The point is that if your claims were true, and they were attempting to vaporize that asteroid, then the energy requirements to fracture it would have been so much lower than the energy requirements to vaporize the asteroid as to make any comparison silly. Your analogy is totally irrelevent.
This would assume, of course, that the entire asteroid was olivine, and not nickel-iron with a couple of oddball chunks of olivine. Given the fact that it fragmented in the way it did without vaporizing as expected, that isn't a bad hypothesis. But, then, the Nisu astrophysicist dude mentioned in his transmission that the asteroids were composed of artificial materials . . . whether he had simply found evidence that triatium alloy was part of the asteroid, or had found that sensor signals were being distorted, or found that the majority of the asteroids were literally artificial is not clear.

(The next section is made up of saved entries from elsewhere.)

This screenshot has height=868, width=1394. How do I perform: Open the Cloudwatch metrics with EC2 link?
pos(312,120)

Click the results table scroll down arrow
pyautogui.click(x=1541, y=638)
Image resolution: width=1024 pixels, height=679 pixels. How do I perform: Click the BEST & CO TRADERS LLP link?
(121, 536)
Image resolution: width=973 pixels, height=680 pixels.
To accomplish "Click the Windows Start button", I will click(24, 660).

But in the asteroid that we see fractured, we do not see results typical for olivine. We see NO evidence of a conchoidal fracture. Instead, we see all the patterns of an uneven fracture. You can see a VERY brief summary of the difference at:
http://mineral.galleries.com/minerals/p ... acture.htm
The asteroid fragment Chakotay cracks open is clearly not made of substantial amounts of olivine. Its properties were clearly not those of olivine. Your rebuttal is irrelevent. So here's the question, are you claiming that the asteroid fragment was made primarily of olivine or artificial materials? Your assumption about how brittle the material was is flawed, because we can easily see that the asteroid did not demonstrate the properties of olivine.

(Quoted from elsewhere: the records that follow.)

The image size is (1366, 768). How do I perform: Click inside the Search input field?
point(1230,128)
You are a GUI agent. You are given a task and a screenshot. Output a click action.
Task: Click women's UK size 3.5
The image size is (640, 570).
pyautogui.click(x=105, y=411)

In any event, the brittleness of a material is no indication that it will be easier to vaporize . . . indeed, it is far more likely to fracture uncontrollably, and in this case unexpectedly.

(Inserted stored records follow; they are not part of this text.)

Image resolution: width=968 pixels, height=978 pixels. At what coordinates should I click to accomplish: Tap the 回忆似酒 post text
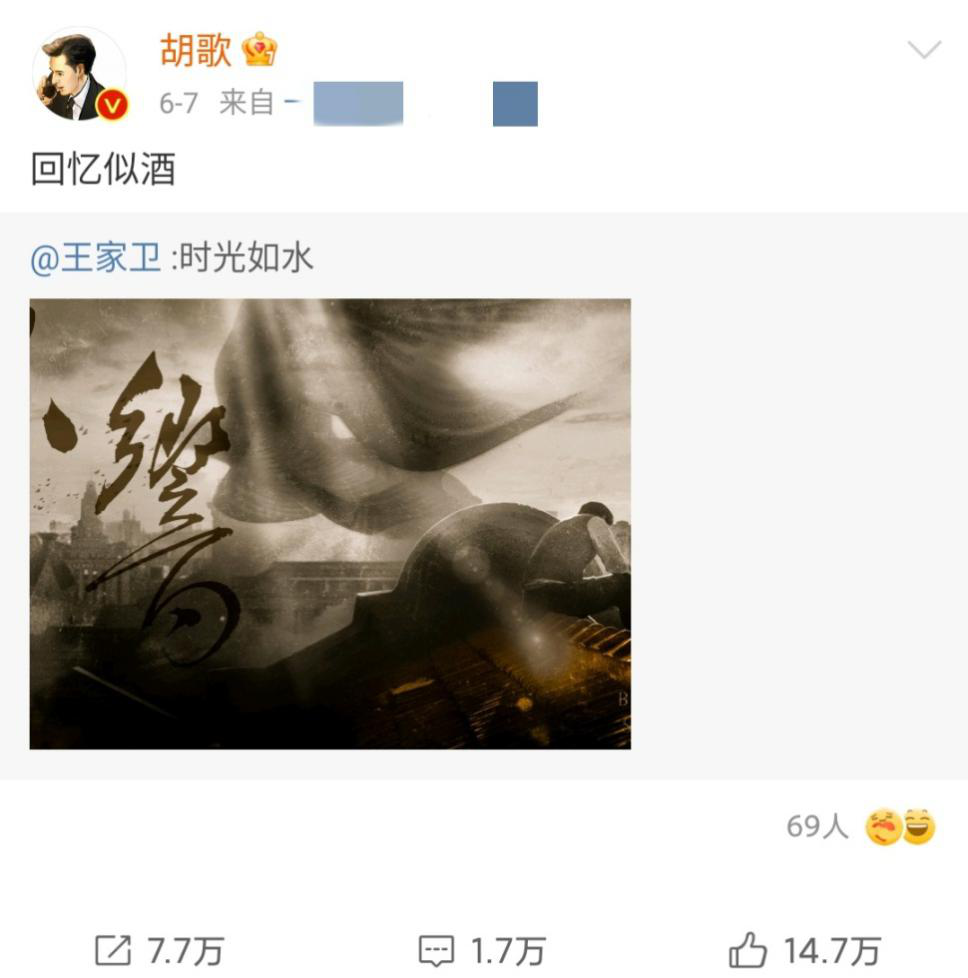pyautogui.click(x=104, y=169)
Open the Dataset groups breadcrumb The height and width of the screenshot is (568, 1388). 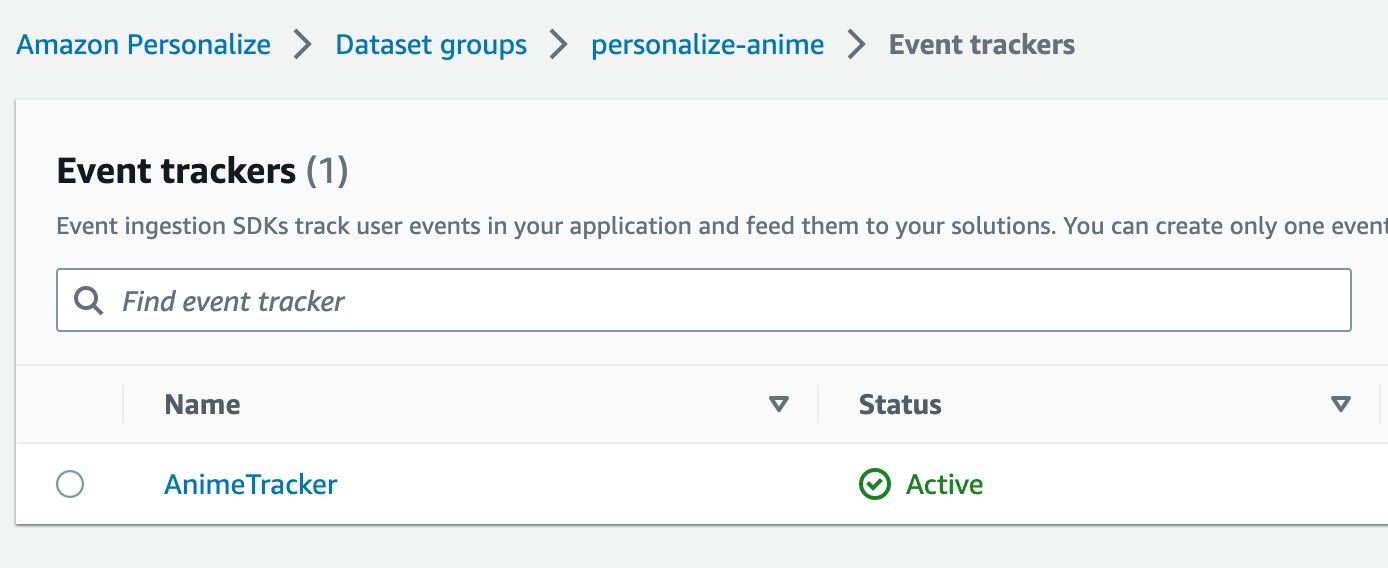[431, 45]
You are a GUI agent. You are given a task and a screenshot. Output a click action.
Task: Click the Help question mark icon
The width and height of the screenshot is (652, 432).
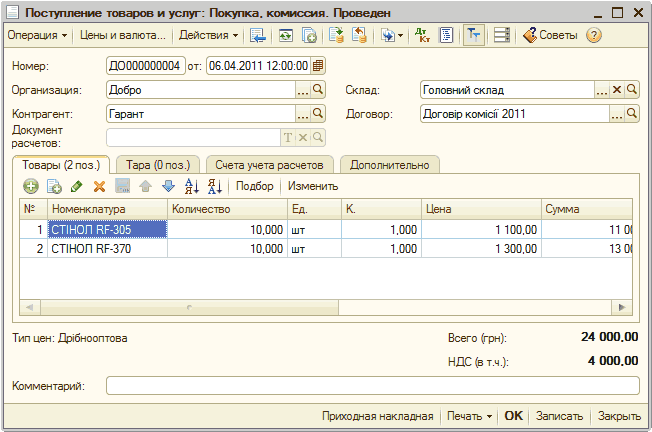point(594,35)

You are correct insofar as that the brittleness of the material is no indication of how difficult it will be to vaporize, however this does not explain that lack of fracturing we see in the asteroid that Voyager fired upon. Had the weapon had anywhere near the yield that you are claiming, the asteroid would have fractured far more completely. I stated this, earlier. Try to pay attention.
In the video clip, we see very little uncontrolled fracturing of the asteroid. We also see almost no unexpected fracturing of the asteroid. We see no conchoidal fracturing of the asteroid. Try to pay attention.
2. Voyager didn't actually destroy the asteroid, therefore you can't claim firepower off of this episode.
Why not? The crew fully believed that they had an iron-nickel asteroid before them, and that it could be vaporized by photon torpedo. The fact that it wasn't vaporized does not negate their belief that they could have done so. Further, a 100m chunk and a smaller, perhaps 50 meter chunk flew toward the planet. Another chunk of about 40 meters flew off to the left. There was also a bunch of other crap flying around, but it's too small (and the vidcap is too low-res) for me to get much more out of it. Let's say, for the sake of argument, that an extra 50m asteroid's worth of material made it out of the torpedo blast.
If all that is correct, then it means 688,410 m3 of debris was left over by the torpedo blast. For an asteroid that started out at 13,500,000 m3, that ain't half bad.
DarkStar, DasBastard demonstrated clearly that your scaling was incorrect. You grossly inflate the size of the asteroid being fired upon. This also, by extension, means that your scaling of the fragments is incorrect, and your scaling of the amount of truly vaporized material is also highly suspect. Please revise.
Now, your premise is correct, however your analysis of the incident is fairly inaccurate, from what I can see.